HFE; H63D; S65C; C282Y; Thalassemia


Braz J Med Biol Res, December 2006, Volume 39(12) 1575-1580

HFE gene mutations in Brazilian thalassemic patients

T.M. Oliveira1, F.P. Souza2, A.C.G. Jardim1, J.A. Cordeiro4, J.R.R. Pinho3,5, R. Sitnik5, I.F. Estevão1, C.R. Bonini-Domingos1 and Correspondence and Footnotes P. Rahal1

1Departamento de Biologia, Instituto de Biociências, Letras e Ciências Exatas, Universidade do Estado de São Paulo, São José do Rio Preto, SP, Brasil

2Departamento de Microbiologia, Instituto de Ciências Biomédicas, Universidade de São Paulo, São Paulo, SP, Brasil

3Departamento de Gastroenterologia, Faculdade de Medicina, Universidade de São Paulo, São Paulo, SP, Brasil

4Departamento de Saúde Coletiva e Epidemiologia, Faculdade de Medicina de São Jose do Rio Preto, São José do Rio Preto, SP, Brasil

5Departamento de Patologia Clínica, Hospital Israelita Albert Einstein, São Paulo, SP, Brasil

Correspondence and Footnotes Correspondence and Footnotes Correspondence and Footnotes

Abstract

Hereditary hemochromatosis is a disorder of iron metabolism characterized by increased iron intake and progressive storage and is related to mutations in the HFE gene. Interactions between thalassemia and hemochromatosis may further increase iron overload. The ethnic background of the Brazilian population is heterogeneous and studies analyzing the simultaneous presence of HFE and thalassemia-related mutations have not been carried out. The aim of this study was to evaluate the prevalence of the H63D, S65C and C282Y mutations in the HFE gene among 102 individuals with alpha-thalassemia and 168 beta-thalassemia heterozygotes and to compare them with 173 control individuals without hemoglobinopathies. The allelic frequencies found in these three groups were 0.98, 2.38, and 0.29% for the C282Y mutation, 13.72, 13.70, and 9.54% for the H63D mutation, and 0, 0.60, and 0.87% for the S65C mutation, respectively. The chi-square test for multiple independent individuals indicated a significant difference among groups for the C282Y mutation, which was shown to be significant between the beta-thalassemia heterozygote and the control group by the Fisher exact test (P value = 0.009). The higher frequency of inheritance of the C282Y mutation in the HFE gene among beta-thalassemic patients may contribute to worsen the clinical picture of these individuals. In view of the characteristics of the Brazilian population, the present results emphasize the need to screen for HFE mutations in beta-thalassemia carriers.
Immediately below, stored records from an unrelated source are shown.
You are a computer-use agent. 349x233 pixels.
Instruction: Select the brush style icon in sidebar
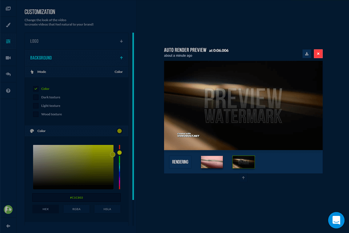(8, 25)
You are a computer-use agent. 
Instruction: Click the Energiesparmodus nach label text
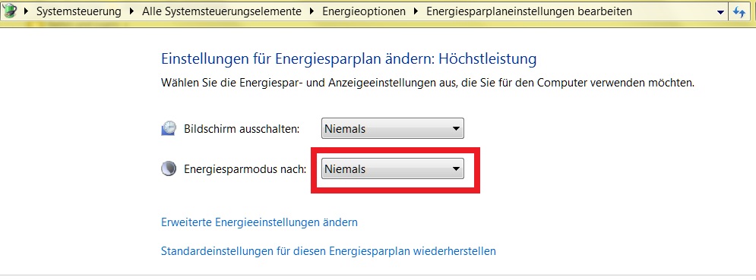pos(245,170)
Key words: HFE, H63D, S65C, C282Y, Thalassemia

Introduction

Iron overload disease can be primary (hereditary) or secondary (inborn or acquired). The latter disorders have in common the fact that the patient is anemic. Primary causes of hemochromatosis usually stem from inherited abnormalities of proteins implicated in iron transport and regulation that may lead to excessive iron absorption from the gastrointestinal tract. Hereditary hemochromatosis (HH) is an iron metabolism disorder characterized by increased iron absorption and storage, resulting in progressive and multisystemic oxidative organ damage (1-3). In 1996, the HFE gene was identified on chromosome 6 and considered to be a candidate for the gene bearing the primary defect responsible for hemochromatosis (3). However, the phenotypic expression of mutated alleles seems to be highly variable and is possibly related to other co-inherited genetic modifiers, including genes related to hereditary anemia (4,5). HH can be the result of defects in the HFE gene (type 1) or to defects not associated with the gene (types 2A, 2B, 3 and 4). There are 5 major forms of HH caused by sequence variations in different genes. Classic hemochromatosis is due to variations in the HFE gene.
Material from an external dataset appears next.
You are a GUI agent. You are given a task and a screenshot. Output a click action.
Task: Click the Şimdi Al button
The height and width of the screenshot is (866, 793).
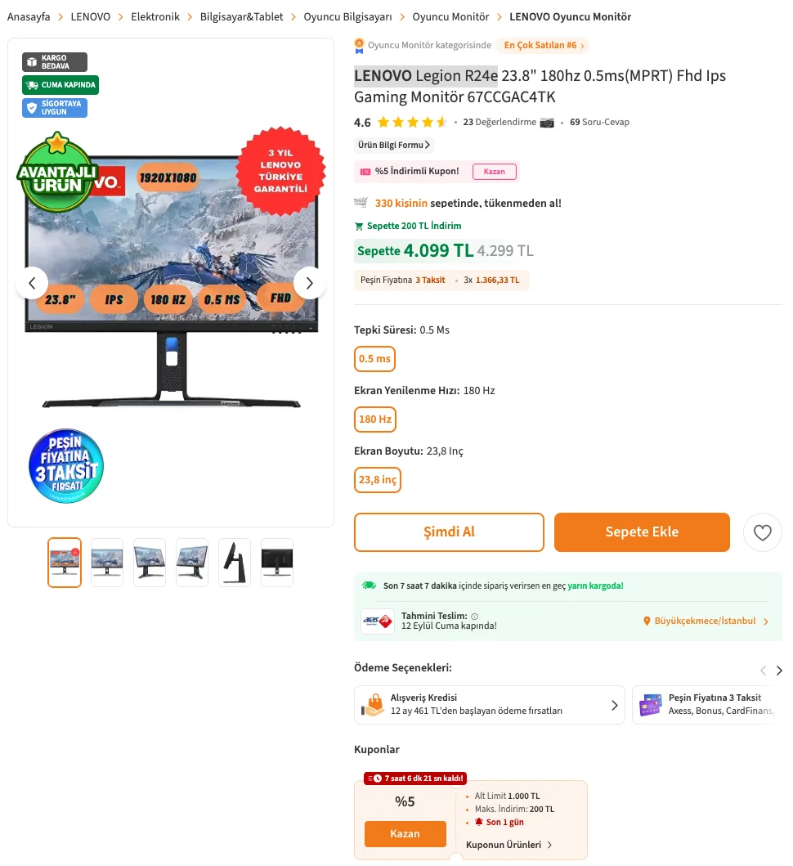coord(449,532)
HH is most commonly found in Northern European descendants, affecting 1 in 300 persons from this ethnic group (6,7). Three missense mutations in the HFE gene are more frequently associated with HH and with an autosomal recessive pattern. About 85% of the patients with HH carry a cysteine-to-tyrosine substitution at amino acid position 282 in the HFE gene (C282Y mutation) (6). This mutation is responsible for 60% of the HH cases in the Mediterranean population (8), with a North to South decrease in frequency (9,10). An aspartic acid-to-histidine conversion at amino acid 63 (H63D) is widely spread among many populations (8,11-13) and has a frequency of 15-20% in HH cases (7). The third mutation results from a serine-to-cysteine conversion in amino acid position 65 (S65C), with an allelic frequency of 1.4% (14). The last two mutations are associated with milder forms of HH (5,15), but the compound heterozygous state of one of them and the C282Y defect increase the risk to develop iron overlap especially in men (15,16).

Genetic factors and acquired conditions are likely to modulate the expression of HFE hemochromatosis. Acquired factors, such as dietary habits, blood donation, gender-related events (pregnancy, menopause and mode of contraception), and associated disorders, such as digestive malabsorption or blood loss, have been anecdotally reported to influence phenotypic expression in hemochromatotic subjects but have not been extensively studied. Excess body mass is commonly associated with the lack of phenotypic expression in detected C282Y homozygotes (17).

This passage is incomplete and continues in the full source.